There may be alternatives – or at least complements – to readiness as a core measure. These might include:
- Capacity growth
- Sustainability and depth
- Mobilization potential
- Industrial resilience
- Adaptability to hybrid threats
None of these fit neatly into traditional readiness reporting — but all matter deeply in contemporary security competition.
So where does this leave us? Perhaps the answer is not to abandon readiness – but to demystify it. The benefit is to understand that readiness is flawed, context-dependent, and shaped by legacy systems – and then manage it accordingly. Not to treat readiness as gospel. Not to chase readiness numbers at the expense of long-term transformation. But to measure readiness honestly, while pursuing broader objectives of modernization, growth, and strategic relevance.
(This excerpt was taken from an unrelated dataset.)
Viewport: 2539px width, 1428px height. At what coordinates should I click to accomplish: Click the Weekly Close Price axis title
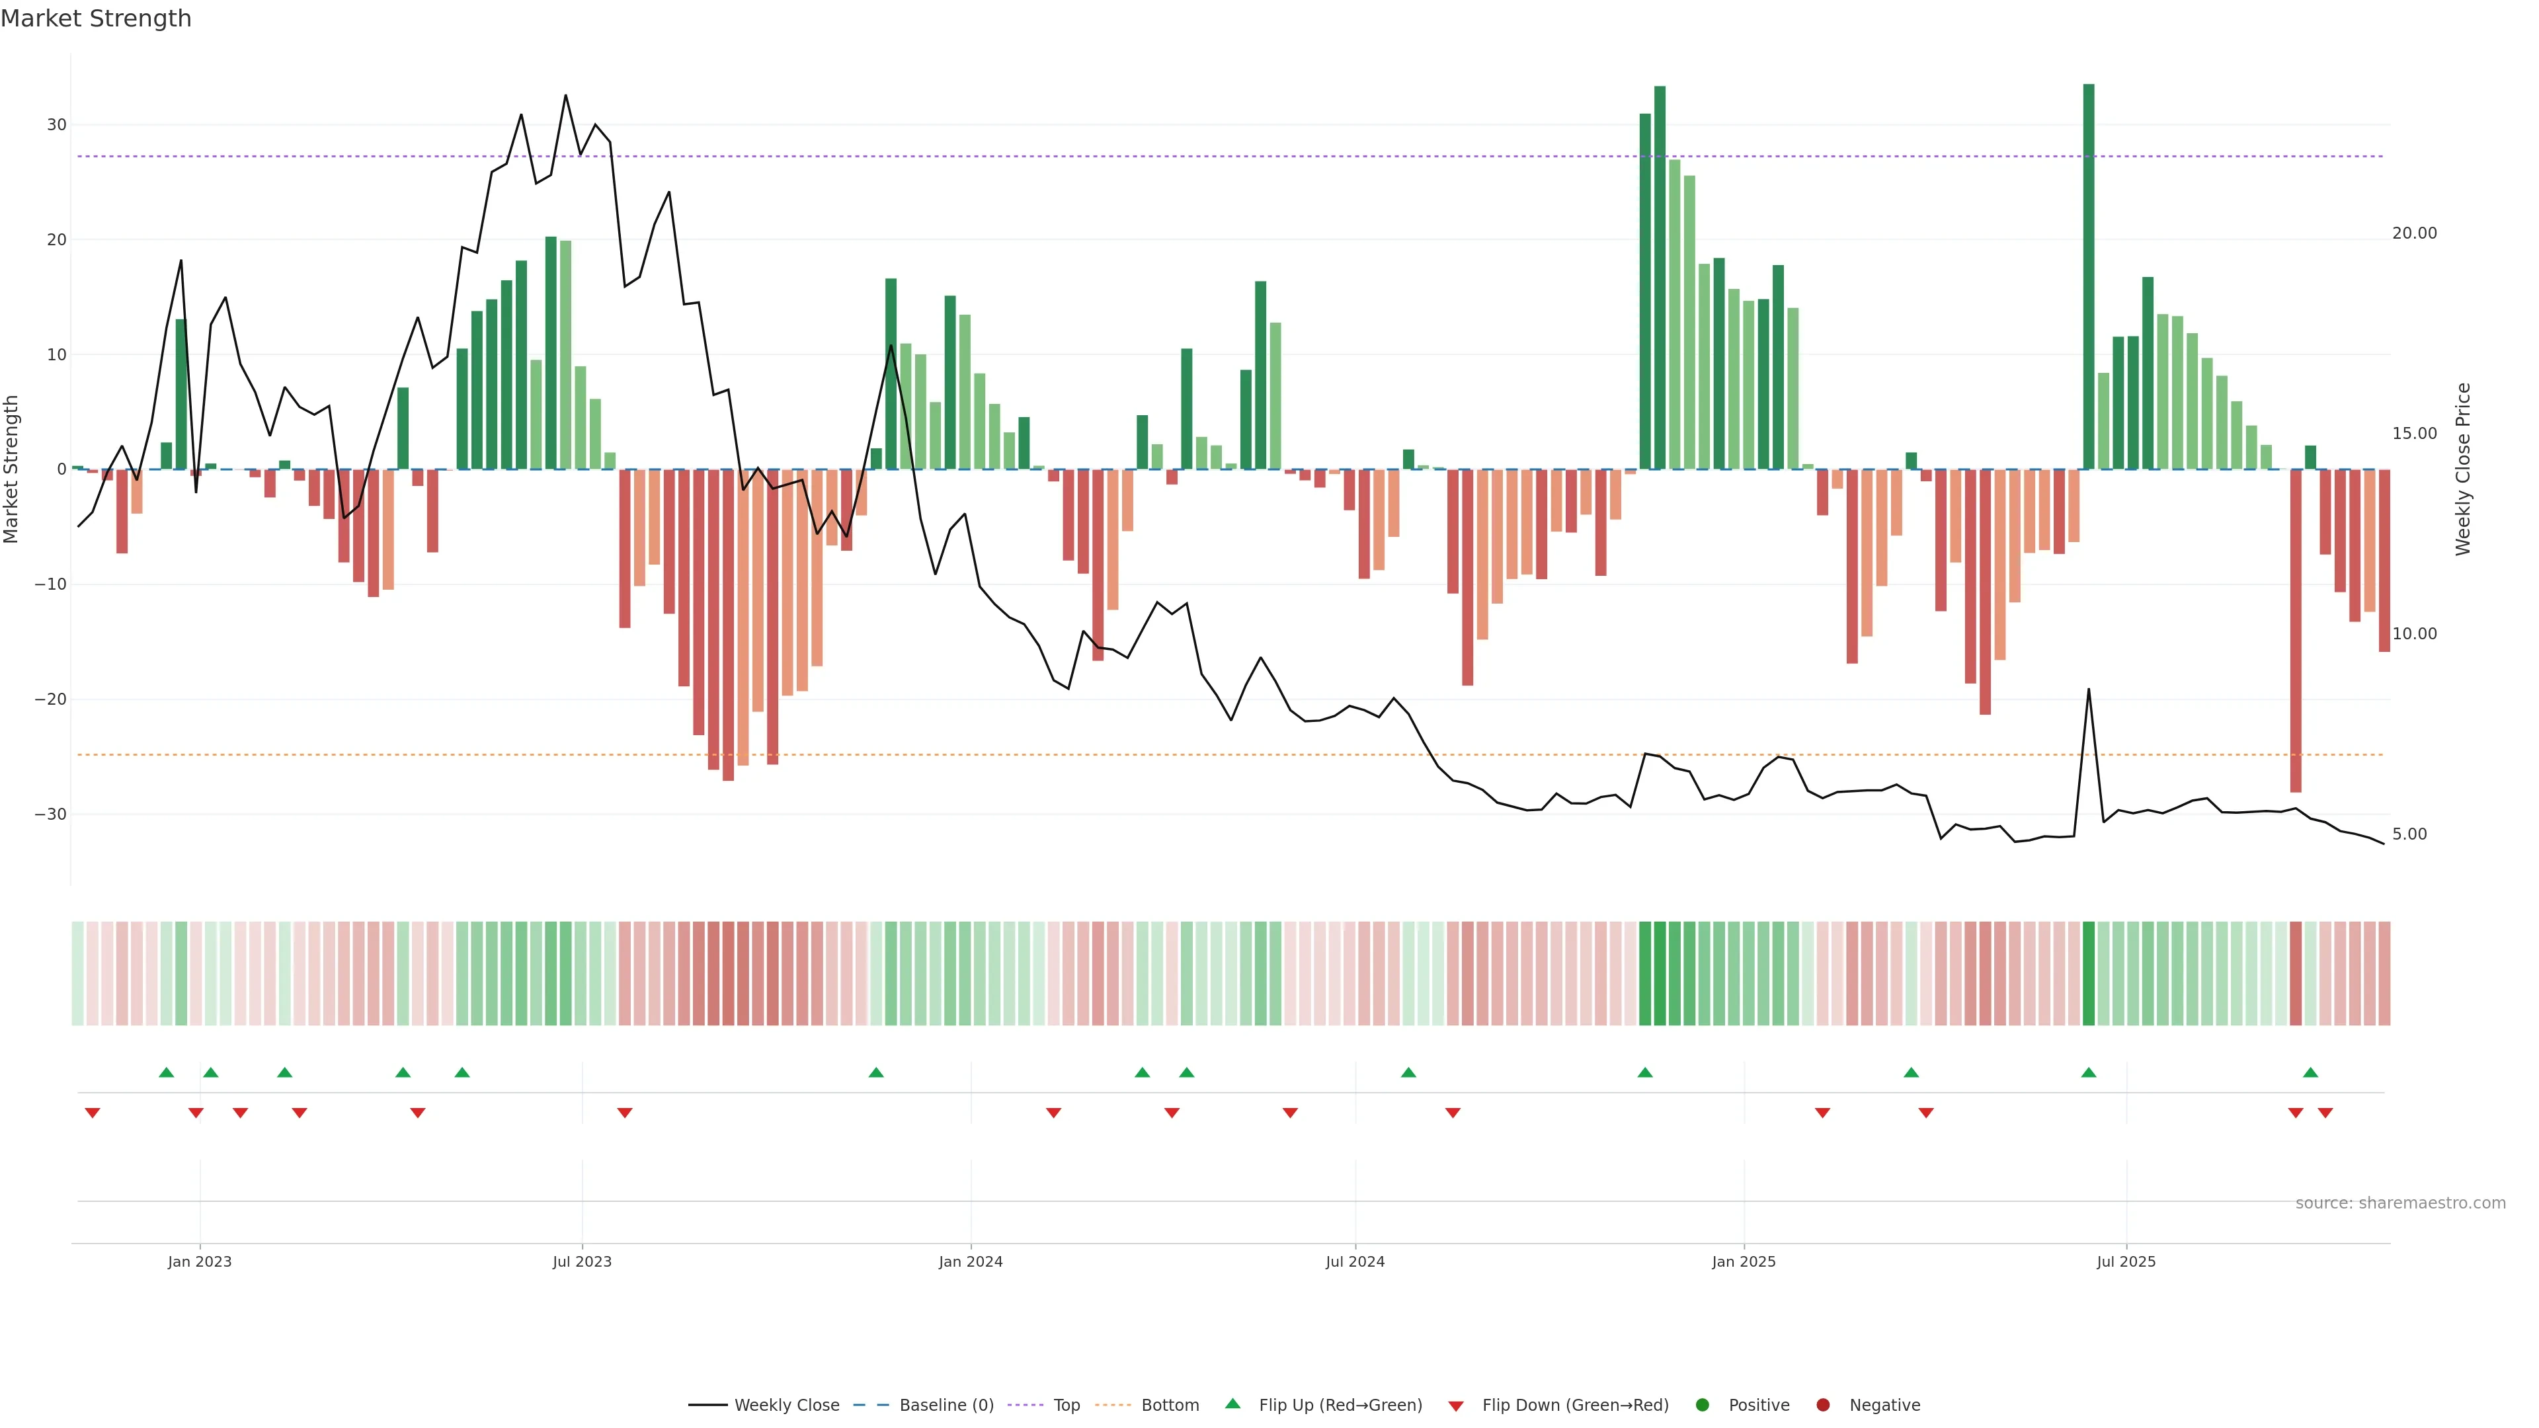(2463, 469)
Canada needs to rebuild and modernize the Canadian Armed Forces. This will be the most significant military transformation in generations. Some degree of objectivity is necessary – and readiness provides part of that. But readiness is both the problem and a partial solution. It is a tool. Not a strategy. Not a vision. Not an end state.
The challenge for Canadian defence policy is not simply to ask whether the CAF is ready – but ready for what, ready for whom, and ready for how long. And that, ultimately, is a far more important question than any readiness report can answer.
Christopher Coates is the director of the Foreign Policy, National Defence, and National Security program at the Macdonald-Laurier Institute, and a retired RCAF Lieutenant-General. The text is based on remarks delivered in support of the University of Ottawa’s 2026 Public Policy Case Competition.